— START OF Data lines —

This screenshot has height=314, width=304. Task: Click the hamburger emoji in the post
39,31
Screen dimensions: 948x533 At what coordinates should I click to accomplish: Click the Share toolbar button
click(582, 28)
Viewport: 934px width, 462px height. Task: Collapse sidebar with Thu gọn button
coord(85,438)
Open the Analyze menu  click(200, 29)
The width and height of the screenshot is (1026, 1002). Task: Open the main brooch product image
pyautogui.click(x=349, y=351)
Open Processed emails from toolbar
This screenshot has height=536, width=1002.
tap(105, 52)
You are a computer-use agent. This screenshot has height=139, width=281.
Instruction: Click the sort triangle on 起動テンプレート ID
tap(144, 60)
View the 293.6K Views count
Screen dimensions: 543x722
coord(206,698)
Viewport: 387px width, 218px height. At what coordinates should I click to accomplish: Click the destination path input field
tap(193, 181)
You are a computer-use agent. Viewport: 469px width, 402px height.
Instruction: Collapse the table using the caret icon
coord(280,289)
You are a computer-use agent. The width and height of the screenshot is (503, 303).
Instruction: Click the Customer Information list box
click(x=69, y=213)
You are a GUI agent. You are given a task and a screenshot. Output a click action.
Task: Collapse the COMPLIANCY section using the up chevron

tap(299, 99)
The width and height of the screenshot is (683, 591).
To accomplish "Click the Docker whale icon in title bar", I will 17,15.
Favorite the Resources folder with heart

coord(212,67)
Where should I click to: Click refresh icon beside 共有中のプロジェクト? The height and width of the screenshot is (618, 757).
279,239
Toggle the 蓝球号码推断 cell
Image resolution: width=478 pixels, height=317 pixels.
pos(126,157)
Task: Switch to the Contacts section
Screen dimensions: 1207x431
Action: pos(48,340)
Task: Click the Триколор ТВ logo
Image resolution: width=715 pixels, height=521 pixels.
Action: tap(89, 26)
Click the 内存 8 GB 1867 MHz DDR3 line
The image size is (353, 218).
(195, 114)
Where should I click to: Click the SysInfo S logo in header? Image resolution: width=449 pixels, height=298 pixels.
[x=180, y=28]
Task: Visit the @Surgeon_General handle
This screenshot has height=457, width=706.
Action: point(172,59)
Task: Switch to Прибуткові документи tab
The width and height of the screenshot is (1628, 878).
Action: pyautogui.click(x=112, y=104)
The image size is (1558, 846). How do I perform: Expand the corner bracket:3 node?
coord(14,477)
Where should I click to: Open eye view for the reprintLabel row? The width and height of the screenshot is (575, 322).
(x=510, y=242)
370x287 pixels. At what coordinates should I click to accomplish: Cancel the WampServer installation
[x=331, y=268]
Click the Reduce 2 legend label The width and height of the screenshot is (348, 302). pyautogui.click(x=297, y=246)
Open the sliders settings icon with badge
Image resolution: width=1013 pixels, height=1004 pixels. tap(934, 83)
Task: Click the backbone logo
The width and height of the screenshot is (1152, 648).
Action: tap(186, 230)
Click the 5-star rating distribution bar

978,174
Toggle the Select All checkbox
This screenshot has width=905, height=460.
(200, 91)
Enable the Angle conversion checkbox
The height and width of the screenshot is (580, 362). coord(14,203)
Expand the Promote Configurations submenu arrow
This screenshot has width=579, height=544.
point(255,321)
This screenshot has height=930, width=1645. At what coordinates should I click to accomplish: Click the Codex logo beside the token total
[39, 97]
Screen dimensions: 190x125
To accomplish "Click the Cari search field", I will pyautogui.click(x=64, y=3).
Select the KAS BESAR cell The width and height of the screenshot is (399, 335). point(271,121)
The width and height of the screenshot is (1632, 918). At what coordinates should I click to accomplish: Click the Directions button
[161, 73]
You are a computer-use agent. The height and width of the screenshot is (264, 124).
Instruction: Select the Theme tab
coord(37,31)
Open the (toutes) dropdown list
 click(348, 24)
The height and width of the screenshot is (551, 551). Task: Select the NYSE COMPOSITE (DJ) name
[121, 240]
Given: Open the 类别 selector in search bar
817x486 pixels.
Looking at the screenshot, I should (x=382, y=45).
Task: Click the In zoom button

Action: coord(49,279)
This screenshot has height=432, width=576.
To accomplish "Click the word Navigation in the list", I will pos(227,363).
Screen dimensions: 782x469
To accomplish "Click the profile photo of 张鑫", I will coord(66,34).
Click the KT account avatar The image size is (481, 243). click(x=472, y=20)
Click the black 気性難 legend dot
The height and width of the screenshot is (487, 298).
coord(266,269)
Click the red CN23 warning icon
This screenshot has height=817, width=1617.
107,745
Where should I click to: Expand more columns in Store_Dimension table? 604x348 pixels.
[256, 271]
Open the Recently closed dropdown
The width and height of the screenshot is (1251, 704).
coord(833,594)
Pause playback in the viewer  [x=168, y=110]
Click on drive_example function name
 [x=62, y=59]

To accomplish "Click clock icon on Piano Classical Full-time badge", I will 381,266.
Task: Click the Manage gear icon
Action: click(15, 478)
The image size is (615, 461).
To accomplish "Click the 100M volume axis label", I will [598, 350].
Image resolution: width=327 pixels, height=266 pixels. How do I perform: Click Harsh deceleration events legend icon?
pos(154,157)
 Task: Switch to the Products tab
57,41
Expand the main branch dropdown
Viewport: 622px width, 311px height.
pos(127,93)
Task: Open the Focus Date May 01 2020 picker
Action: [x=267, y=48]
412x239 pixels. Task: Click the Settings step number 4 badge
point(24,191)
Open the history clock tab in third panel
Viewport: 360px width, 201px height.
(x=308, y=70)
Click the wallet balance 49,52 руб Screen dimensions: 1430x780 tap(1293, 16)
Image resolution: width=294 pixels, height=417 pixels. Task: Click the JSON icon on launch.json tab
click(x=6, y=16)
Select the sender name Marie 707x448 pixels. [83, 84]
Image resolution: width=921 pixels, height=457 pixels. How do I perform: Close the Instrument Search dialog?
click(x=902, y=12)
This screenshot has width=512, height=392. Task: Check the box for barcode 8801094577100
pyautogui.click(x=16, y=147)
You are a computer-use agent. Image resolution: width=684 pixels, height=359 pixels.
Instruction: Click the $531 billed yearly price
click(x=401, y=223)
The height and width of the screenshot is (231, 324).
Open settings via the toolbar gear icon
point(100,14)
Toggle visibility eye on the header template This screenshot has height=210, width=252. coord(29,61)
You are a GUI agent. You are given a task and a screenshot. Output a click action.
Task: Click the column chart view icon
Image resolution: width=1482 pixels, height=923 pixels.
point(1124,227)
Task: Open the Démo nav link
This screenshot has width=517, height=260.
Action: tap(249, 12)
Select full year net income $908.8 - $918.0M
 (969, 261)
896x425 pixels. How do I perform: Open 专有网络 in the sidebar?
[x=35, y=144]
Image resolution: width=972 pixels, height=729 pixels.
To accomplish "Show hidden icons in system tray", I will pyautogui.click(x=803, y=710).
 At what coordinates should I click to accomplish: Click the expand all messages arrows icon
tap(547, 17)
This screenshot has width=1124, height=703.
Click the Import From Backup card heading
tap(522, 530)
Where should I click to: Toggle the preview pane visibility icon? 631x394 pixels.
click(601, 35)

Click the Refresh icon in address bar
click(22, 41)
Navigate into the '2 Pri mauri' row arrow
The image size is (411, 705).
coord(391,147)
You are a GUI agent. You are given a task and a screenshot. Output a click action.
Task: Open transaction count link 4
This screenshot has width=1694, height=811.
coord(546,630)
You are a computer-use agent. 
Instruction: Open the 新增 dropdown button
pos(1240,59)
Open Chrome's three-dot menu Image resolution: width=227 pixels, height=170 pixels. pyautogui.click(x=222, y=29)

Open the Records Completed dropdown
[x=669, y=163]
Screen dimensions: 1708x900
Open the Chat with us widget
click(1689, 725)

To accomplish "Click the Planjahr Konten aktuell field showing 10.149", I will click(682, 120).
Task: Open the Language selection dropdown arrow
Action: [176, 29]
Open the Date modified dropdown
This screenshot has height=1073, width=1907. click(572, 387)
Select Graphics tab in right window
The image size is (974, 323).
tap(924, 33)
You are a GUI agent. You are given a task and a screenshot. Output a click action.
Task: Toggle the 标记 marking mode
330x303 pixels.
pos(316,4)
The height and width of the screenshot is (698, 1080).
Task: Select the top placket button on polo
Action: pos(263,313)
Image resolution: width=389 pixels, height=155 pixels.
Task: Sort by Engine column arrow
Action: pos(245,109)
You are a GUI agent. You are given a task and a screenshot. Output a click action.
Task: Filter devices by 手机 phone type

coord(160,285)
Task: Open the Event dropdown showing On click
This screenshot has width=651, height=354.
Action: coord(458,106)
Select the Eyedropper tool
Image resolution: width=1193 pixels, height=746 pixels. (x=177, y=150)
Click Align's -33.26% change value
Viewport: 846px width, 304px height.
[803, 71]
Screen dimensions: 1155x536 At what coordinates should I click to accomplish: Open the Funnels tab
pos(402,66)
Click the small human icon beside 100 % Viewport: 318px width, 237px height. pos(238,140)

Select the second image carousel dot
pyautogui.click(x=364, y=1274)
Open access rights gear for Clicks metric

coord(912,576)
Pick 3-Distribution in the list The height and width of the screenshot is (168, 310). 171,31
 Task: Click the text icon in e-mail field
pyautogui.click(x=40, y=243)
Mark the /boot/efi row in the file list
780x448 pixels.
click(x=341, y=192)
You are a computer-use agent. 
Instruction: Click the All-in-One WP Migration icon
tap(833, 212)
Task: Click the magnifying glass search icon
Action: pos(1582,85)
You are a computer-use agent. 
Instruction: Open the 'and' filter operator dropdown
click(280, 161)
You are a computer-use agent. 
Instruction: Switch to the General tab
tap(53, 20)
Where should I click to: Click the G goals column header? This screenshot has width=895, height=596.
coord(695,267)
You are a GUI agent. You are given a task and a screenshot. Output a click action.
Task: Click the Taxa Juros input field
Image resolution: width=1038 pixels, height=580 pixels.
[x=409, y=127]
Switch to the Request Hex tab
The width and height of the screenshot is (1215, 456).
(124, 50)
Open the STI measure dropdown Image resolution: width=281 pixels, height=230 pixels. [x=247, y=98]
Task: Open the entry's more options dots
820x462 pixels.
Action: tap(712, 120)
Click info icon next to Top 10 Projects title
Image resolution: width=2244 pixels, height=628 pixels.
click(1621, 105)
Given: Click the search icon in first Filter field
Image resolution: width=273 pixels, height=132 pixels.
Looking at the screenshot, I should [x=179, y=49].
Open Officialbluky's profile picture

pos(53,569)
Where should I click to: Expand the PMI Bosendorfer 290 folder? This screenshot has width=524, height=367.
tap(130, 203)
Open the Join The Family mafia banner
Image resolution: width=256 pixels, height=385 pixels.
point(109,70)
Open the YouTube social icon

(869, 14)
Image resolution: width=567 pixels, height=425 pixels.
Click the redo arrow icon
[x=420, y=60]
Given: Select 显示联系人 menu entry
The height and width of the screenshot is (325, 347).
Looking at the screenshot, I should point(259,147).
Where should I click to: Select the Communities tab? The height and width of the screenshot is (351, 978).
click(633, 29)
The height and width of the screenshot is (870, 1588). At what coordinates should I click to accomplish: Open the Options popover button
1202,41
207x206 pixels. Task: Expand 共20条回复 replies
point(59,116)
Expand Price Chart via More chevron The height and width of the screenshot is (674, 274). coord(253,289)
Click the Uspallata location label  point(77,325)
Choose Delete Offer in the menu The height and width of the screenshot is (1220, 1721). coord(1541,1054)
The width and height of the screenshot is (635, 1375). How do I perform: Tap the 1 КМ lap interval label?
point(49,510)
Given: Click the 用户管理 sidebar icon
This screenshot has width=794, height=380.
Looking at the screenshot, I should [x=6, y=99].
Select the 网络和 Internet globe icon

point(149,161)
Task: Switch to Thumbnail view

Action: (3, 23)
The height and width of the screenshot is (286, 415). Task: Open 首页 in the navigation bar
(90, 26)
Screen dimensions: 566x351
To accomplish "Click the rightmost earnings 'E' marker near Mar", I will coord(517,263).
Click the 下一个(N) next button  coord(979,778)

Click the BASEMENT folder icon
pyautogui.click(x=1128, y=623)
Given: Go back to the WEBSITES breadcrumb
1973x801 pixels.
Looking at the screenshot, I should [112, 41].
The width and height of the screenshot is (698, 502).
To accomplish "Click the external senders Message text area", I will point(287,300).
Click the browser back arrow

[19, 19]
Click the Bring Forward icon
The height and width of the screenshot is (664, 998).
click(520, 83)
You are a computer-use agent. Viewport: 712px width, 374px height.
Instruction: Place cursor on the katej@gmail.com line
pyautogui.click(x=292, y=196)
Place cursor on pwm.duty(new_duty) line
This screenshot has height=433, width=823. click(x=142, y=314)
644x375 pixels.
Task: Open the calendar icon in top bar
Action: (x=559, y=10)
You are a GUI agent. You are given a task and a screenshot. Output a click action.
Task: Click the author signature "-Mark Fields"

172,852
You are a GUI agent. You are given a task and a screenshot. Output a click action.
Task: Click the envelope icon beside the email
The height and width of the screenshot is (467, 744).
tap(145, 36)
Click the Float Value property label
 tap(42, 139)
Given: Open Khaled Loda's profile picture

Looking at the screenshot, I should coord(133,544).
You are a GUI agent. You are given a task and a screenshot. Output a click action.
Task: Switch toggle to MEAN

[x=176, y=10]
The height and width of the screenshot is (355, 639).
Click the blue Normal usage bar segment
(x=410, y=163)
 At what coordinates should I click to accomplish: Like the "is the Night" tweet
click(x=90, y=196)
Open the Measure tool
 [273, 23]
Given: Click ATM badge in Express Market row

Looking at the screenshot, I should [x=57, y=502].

— END OF Data lines —

| Stated problem |
Put the records in the part that opens with the line containing "The width and height of the screenshot is (1026, 1002)." and closes with the line containing "tap(105, 52)" into a two-column CSV with the headers instruction and answer. Use one row per record, with its text and its answer each in a single quoted field and line breaks replaced by spaces.

| Exercise result |
instruction,answer
"The width and height of the screenshot is (1026, 1002). Task: Open the main brooch product image","pyautogui.click(x=349, y=351)"
"Open Processed emails from toolbar This screenshot has height=536, width=1002.","tap(105, 52)"